[Work instruction A]
In the abstract on intra-arrest therapeutic hypothermia, which databases were searched?
[Work instruction B]
Reproduce the portion of the abstract on intra-arrest therapeutic hypothermia that starts at "Therapeutic hypothermia is" and ends at "is, before ROSC.".
[Work instruction C]
Write the next part of the abstract on intra-arrest therapeutic hypothermia, picking up after its final sentence.

[Selected passage]
━━━━
Sabino Scolletta, Fabio Silvio Taccone, Per Nordberg, Katia Donadello, Jean-Louis Vincent and Maaret Castren
Department of Intensive Care, Erasme Hospital, Université libre de Bruxelles
Department of Cardiology, Södersjukhuset, Karolinska Institute, Stockholm, Sweden
Department of Clinical Science and Education, Section of Emergency Medicine, Södersjukhuset, Karolinska Institute, Stockholm, Sweden
The use of hypothermia has been associated with improved outcomes for survivors from cardiac arrest; however, it has been suggested that the timing of the induced cooling may influence its beneficial effects. Experimental studies have shown that IATH can protect the heart against the ischemic processes occurring after Cardiac Arrest and reduce the neuronal injury secondary to global ischemia. These beneficial effects seem to be significant when IATH is compared not only to normothermia, but also to PATH. Nevertheless, not all of these studies have reported similar conclusions, probably because of the different experimental conditions that have been used. Also, the evidence that IATH is superior to PATH in animal studies is more limited than the evidence comparing IATH to normothermia. Human data on IATH remain limited; however, several large cohort studies have suggested some beneficial effects of IATH on ROSC rates and neurological outcomes, especially if initiated within a short no-flow time. Selective brain cooling may have potential advantages in protecting the brain before reperfusion and has shown promising results in experimental and clinical studies; however, this technique may limit potentially beneficial effects of hypothermia on cardiac function and needs to be further evaluated in the human setting.
Therapeutic hypothermia is largely used to protect the brain following return of spontaneous circulation (ROSC) after cardiac arrest (CA), but it is unclear whether we should start therapeutic hypothermia earlier, that is, before ROSC.
We performed a systematic search of PubMed, EMBASE, CINAHL, the Cochrane Library and Ovid/Medline databases using “arrest” OR “cardiac arrest” OR “heart arrest” AND “hypothermia” OR “therapeutic hypothermia” OR “cooling” as keywords. Only studies using intra-arrest therapeutic hypothermia (IATH) were selected for this review. Three authors independently assessed the validity of included studies and extracted data regarding characteristics of the studied cohort (animal or human) and the main outcomes related to the use of IATH: Mortality, neurological status and cardiac function (particularly, rate of ROSC).
━━━━
[Data extracts]
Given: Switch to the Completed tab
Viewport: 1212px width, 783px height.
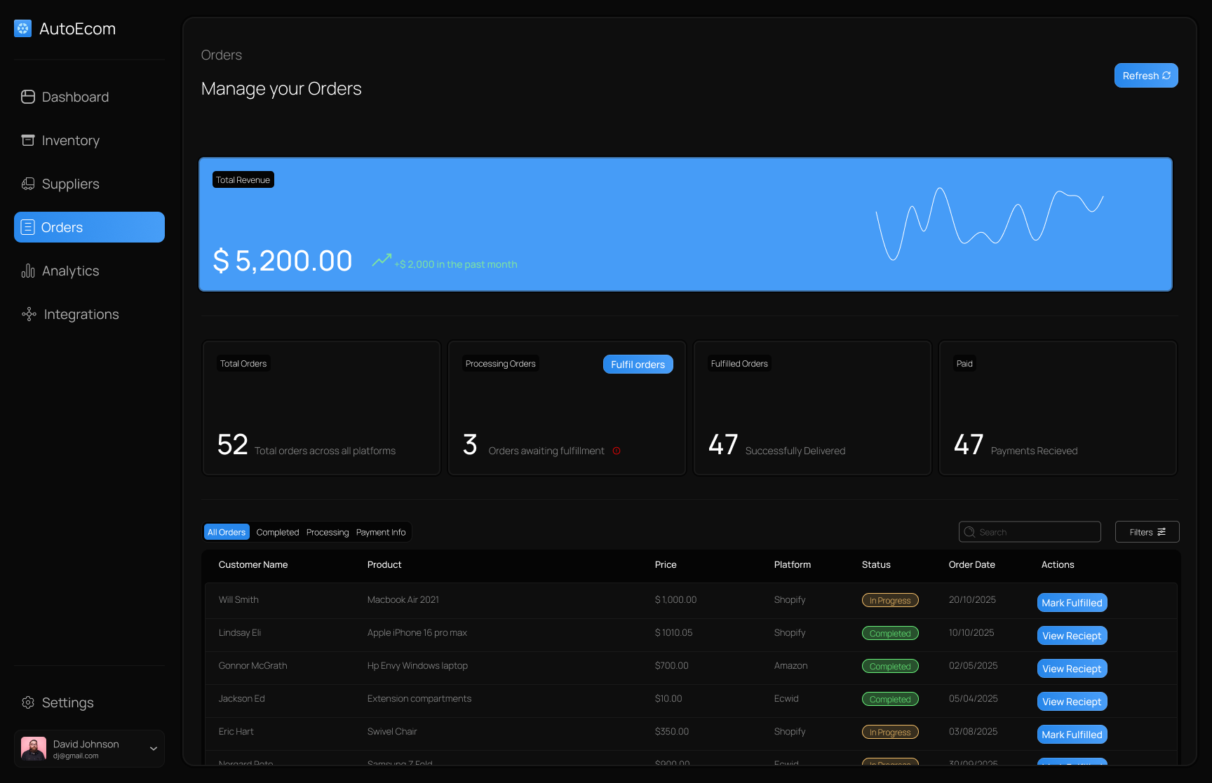Looking at the screenshot, I should (x=278, y=532).
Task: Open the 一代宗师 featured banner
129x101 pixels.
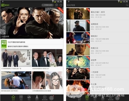Action: 32,23
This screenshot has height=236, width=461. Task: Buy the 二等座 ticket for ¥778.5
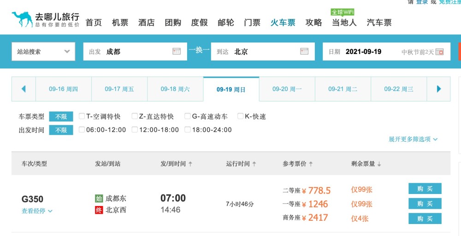tap(425, 189)
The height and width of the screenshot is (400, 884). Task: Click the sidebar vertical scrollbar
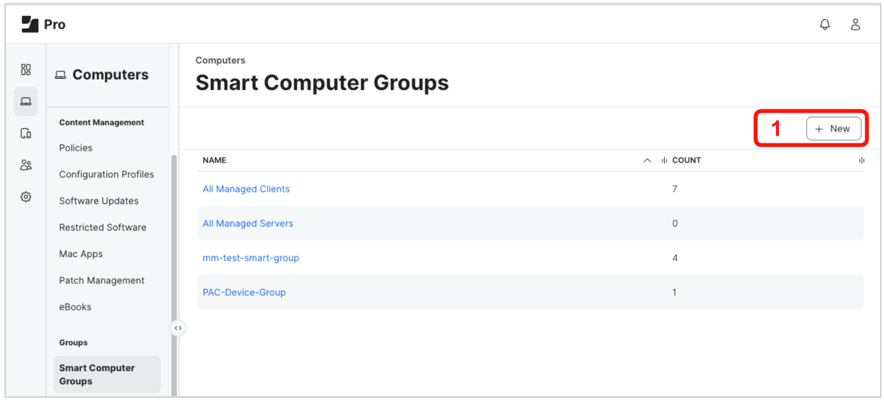(173, 258)
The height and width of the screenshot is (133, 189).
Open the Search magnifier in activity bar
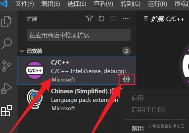pos(7,44)
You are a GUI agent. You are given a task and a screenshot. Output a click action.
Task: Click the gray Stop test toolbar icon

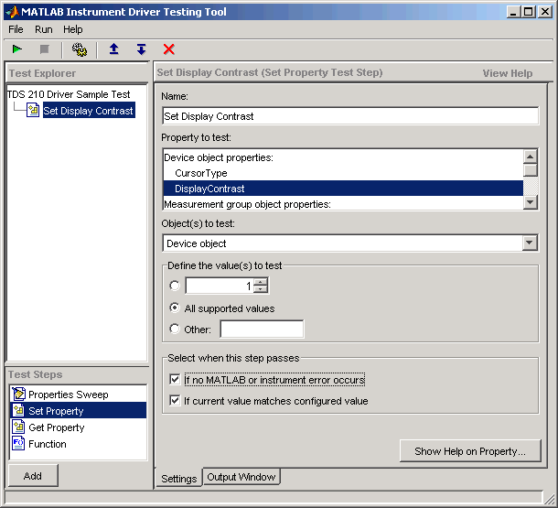pyautogui.click(x=44, y=49)
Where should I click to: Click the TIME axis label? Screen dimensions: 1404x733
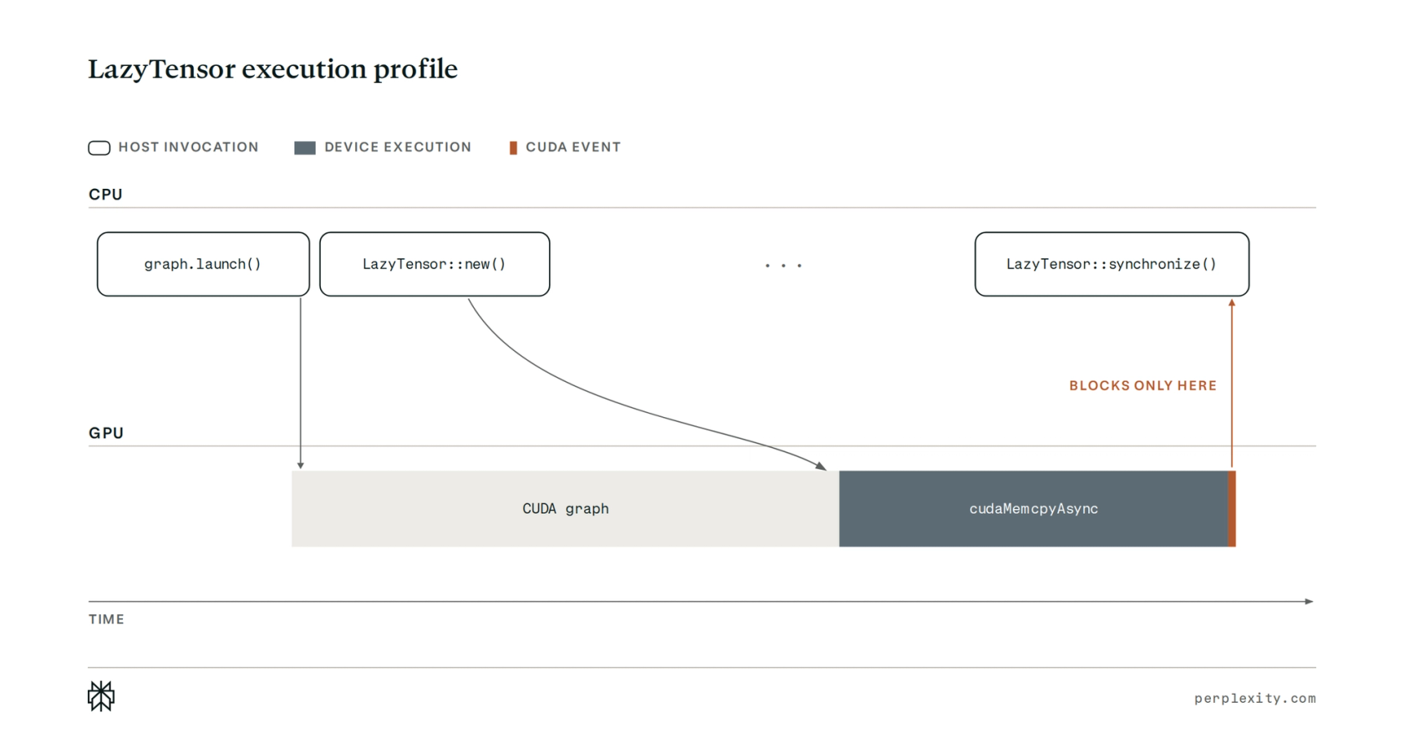coord(106,619)
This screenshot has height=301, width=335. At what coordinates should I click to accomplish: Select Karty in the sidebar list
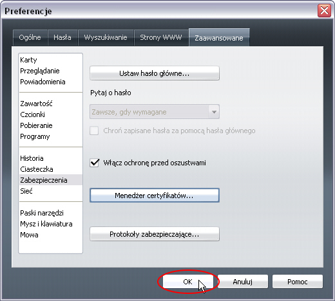pos(28,60)
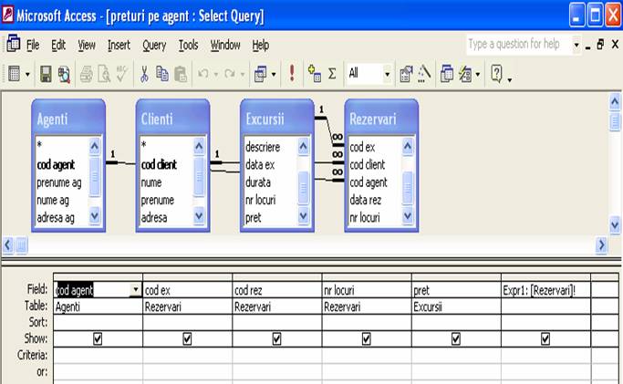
━━━━
[Response A]
PubMed, EMBASE, CINAHL, the Cochrane Library and Ovid/Medline.

[Response B]
Therapeutic hypothermia is largely used to protect the brain following return of spontaneous circulation (ROSC) after cardiac arrest (CA), but it is unclear whether we should start therapeutic hypothermia earlier, that is, before ROSC.

[Response C]
A total of 23 animal studies (level of evidence (LOE) 5) and five human studies, including one randomized controlled trial (LOE 1), one retrospective and one prospective controlled study (LOE 3), and two prospective studies without a control group (LOE 4), were identified. IATH improved survival and neurological outcomes when compared to normothermia and/or hypothermia after ROSC. IATH was also associated with improved ROSC rates and with improved cardiac function, including better left ventricular function, and reduced myocardial infarct size, when compared to normothermia.
IATH improves survival and neurological outcome when compared to normothermia and/or conventional hypothermia in experimental models of CA. Clinical data on the efficacy of IATH remain limited.
Use of mild therapeutic hypothermia, or “targeted temperature management” as recently suggested , has been recommended in cardiac arrest (CA) patients since the publication of two randomized clinical trials in 2002, the results of which demonstrated a significant improvement in neurologically intact survival for comatose CA patients presenting with ventricular fibrillation (VF) or ventricular tachycardia (VT) [2,3]. Current guidelines suggest that mild therapeutic hypothermia should also be considered in patients presenting with other rhythms although this has been less well studied .
Although therapeutic hypothermia has been widely implemented , its benefits are still questioned and several issues remain unanswered, including the optimal time to initiate cooling. Animal data have indicated that early cooling after return of spontaneous circulation (ROSC) produces better brain function and neurological recovery than does normothermia, whereas delaying therapeutic hypothermia significantly limited these beneficial effects [6,7]. There are also experimental data suggesting that hypothermia initiated during cardiopulmonary resuscitation (CPR), that is, intra-arrest, is superior to cooling initiated after ROSC, both in terms of increased rates of successful CPR and improved survival [8-11]. Experimental investigations have also shown that intra-arrest therapeutic hypothermia (IATH) increases the success rate of defibrillation attempts in VF  and has beneficial effects on heart function, including improved left ventricular function and reduced myocardial infarct size . Clinical investigations have shown that pre-hospital induction of therapeutic hypothermia is feasible , without major adverse events even when used intra-arrest , and may provide some additional benefits over delayed in-hospital cooling .
The objective of this systematic review of the literature was, therefore, to evaluate whether IATH affects survival and neurological and cardiac function in experimental and human CA.